## Given information
** Begin **

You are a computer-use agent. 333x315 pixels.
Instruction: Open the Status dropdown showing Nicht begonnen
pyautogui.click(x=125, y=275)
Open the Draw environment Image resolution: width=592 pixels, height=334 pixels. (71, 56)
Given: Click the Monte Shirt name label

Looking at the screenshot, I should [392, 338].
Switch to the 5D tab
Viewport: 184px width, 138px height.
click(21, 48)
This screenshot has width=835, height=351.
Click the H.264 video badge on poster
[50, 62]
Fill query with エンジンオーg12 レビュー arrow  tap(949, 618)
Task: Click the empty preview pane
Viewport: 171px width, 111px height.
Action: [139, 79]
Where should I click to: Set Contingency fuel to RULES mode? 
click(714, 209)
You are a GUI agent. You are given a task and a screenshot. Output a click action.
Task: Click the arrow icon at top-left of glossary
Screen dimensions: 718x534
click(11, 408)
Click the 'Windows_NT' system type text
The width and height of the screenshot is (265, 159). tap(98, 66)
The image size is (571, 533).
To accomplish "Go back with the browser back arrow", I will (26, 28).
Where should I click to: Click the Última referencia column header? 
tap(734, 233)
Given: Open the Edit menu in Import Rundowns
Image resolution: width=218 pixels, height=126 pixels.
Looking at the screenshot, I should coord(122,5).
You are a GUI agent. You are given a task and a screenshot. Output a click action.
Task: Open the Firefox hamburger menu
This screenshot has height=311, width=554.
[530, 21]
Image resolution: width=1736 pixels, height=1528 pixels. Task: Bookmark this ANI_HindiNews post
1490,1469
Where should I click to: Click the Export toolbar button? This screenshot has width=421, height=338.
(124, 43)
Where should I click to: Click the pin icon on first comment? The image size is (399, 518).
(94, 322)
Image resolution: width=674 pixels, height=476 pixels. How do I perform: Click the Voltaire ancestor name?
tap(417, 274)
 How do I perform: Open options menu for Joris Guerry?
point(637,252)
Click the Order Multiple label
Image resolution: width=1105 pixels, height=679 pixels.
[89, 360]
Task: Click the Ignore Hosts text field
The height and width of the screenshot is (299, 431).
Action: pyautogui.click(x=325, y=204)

** End **

## Exercise task
Pick out every line of the records that contains the word "Open", paying attention to capitalization.

## Solution for this task
Instruction: Open the Status dropdown showing Nicht begonnen
Open the Draw environment Image resolution: width=592 pixels, height=334 pixels. (71, 56)
Given: Open the Edit menu in Import Rundowns
Task: Open the Firefox hamburger menu
 How do I perform: Open options menu for Joris Guerry?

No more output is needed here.